• 作業內容
**1)** 請原樣照錄文件段落中從"ITransformer loadedModel;"開始、一路到"taxiTripSample = new TaxiTrip()"為止的文字。
**2)** 把文件段落裡以「首先載入已經儲存的模型」開頭的那一段改寫成條列,保留主要事實。
**3)** 接續這段計程車車資預測教學的文件段落,從最後一行之後寫下去。

• 文件段落

▼

IDataView dataView = _textLoader.Read(_testDataPath);
var predictions = model.Transform(dataView);
var metrics = mlContext.Regression.Evaluate(predictions, "Label", "Score");
Console.WriteLine();
Console.WriteLine($"*************************************************");
Console.WriteLine($"* Model quality metrics evaluation ");
Console.WriteLine($"*------------------------------------------------");
Console.WriteLine($"* R2 Score: {metrics.RSquared:0.##}");
Console.WriteLine($"* RMS loss: {metrics.Rms:#.##}");
儲存模型
完成訓練的模型可以被儲存為zip檔案以備之後使用。
using (var fileStream = new FileStream(_modelPath, FileMode.Create, FileAccess.Write, FileShare.Write))
mlContext.Model.Save(model, fileStream);
使用模型
首先載入已經儲存的模型。接著建立預測函式物件,TaxiTrip
為函式的輸入型別,TaxiTripFarePrediction
為輸出型別。之後執行預測方法,傳入待測資料。
ITransformer loadedModel;
using (var stream = new FileStream(_modelPath, FileMode.Open, FileAccess.Read, FileShare.Read))
{
loadedModel = mlContext.Model.Load(stream);
}
var predictionFunction = loadedModel.MakePredictionFunction<TaxiTrip, TaxiTripFarePrediction>(mlContext);
var taxiTripSample = new TaxiTrip()

▲

• 原始資料

▼

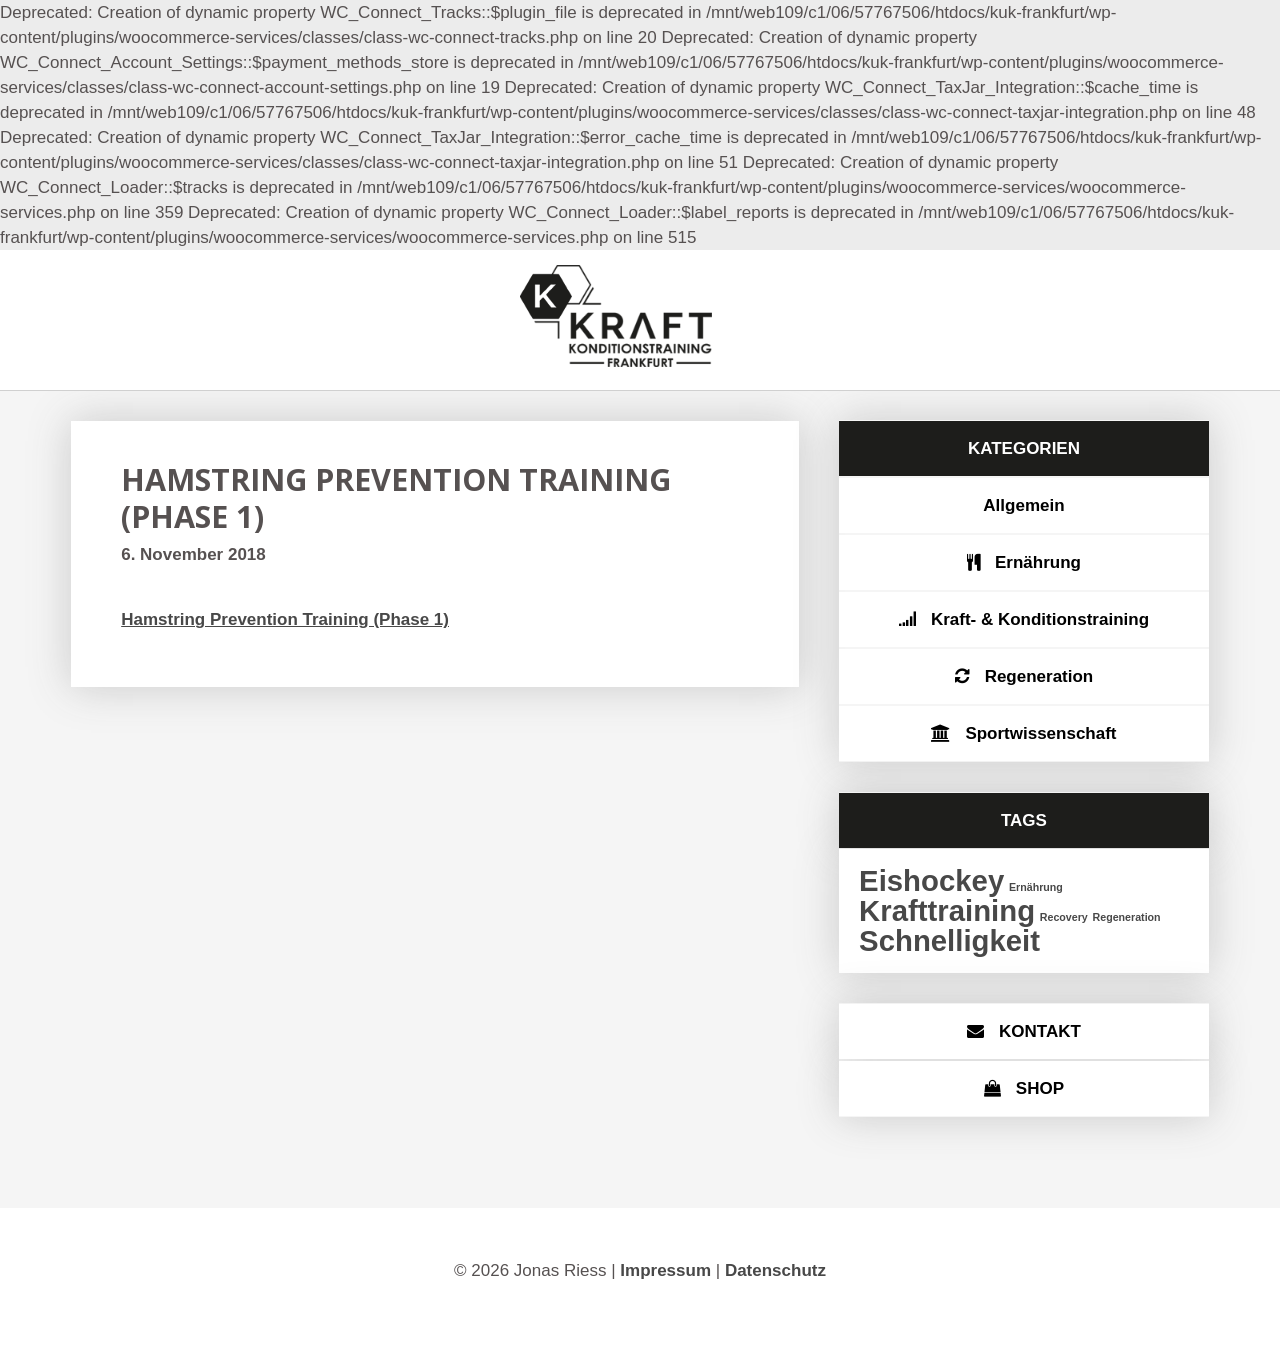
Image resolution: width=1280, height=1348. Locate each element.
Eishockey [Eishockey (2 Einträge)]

▲

• 回覆清單
**1)**
ITransformer loadedModel;
using (var stream = new FileStream(_modelPath, FileMode.Open, FileAccess.Read, FileShare.Read))
{
loadedModel = mlContext.Model.Load(stream);
}
var predictionFunction = loadedModel.MakePredictionFunction<TaxiTrip, TaxiTripFarePrediction>(mlContext);
var taxiTripSample = new TaxiTrip()

**2)**
- 載入已儲存的模型。
- 建立預測函式物件,輸入型別為 TaxiTrip,輸出型別為 TaxiTripFarePrediction。
- 執行預測方法,傳入待測資料。

**3)**
{
VendorId = "VTS",
RateCode = "1",
PassengerCount = 1,
TripTime = 1140,
TripDistance = 3.75f,
PaymentType = "CRD",
FareAmount = 0 // To predict. Actual/Observed = 15.5
};
var prediction = predictionFunction.Predict(taxiTripSample);
Console.WriteLine($"**********************************************************************");
Console.WriteLine($"Predicted fare: {prediction.FareAmount:0.####}, actual fare: 15.5");
Console.WriteLine($"**********************************************************************");
完整示例程式碼
using Microsoft.ML;
using Microsoft.ML.Core.Data;
using Microsoft.ML.Runtime.Data;
using System;
using System.IO;
namespace TexiFarePredictor
{
class Program
{
static readonly string _trainDataPath = Path.Combine(Environment.CurrentDirectory, "Data", "taxi-fare-train.csv");
static readonly string _testDataPath = Path.Combine(Environment.CurrentDirectory, "Data", "taxi-fare-test.csv");
static readonly string _modelPath = Path.Combine(Environment.CurrentDirectory, "Data", "Model.zip");
static TextLoader _textLoader;
static void Main(string[] args)
{
MLContext mlContext = new MLContext(seed: 0);
_textLoader = mlContext.Data.TextReader(new TextLoader.Arguments()
{
Separator = ",",
HasHeader = true,
Column = new[]
{
new TextLoader.Column("VendorId", DataKind.Text, 0),
new TextLoader.Column("RateCode", DataKind.Text, 1),
new TextLoader.Column("PassengerCount", DataKind.R4, 2),
new TextLoader.Column("TripTime", DataKind.R4, 3),
new TextLoader.Column("TripDistance", DataKind.R4, 4),
new TextLoader.Column("PaymentType", DataKind.Text, 5),
new TextLoader.Column("FareAmount", DataKind.R4, 6)
}
});
var model = Train(mlContext, _trainDataPath);
Evaluate(mlContext, model);
TestSinglePrediction(mlContext);
Console.Read();
}
public static ITransformer Train(MLContext mlContext, string dataPath)
{
IDataView dataView = _textLoader.Read(dataPath);
var pipeline = mlContext.Transforms.CopyColumns("FareAmount", "Label")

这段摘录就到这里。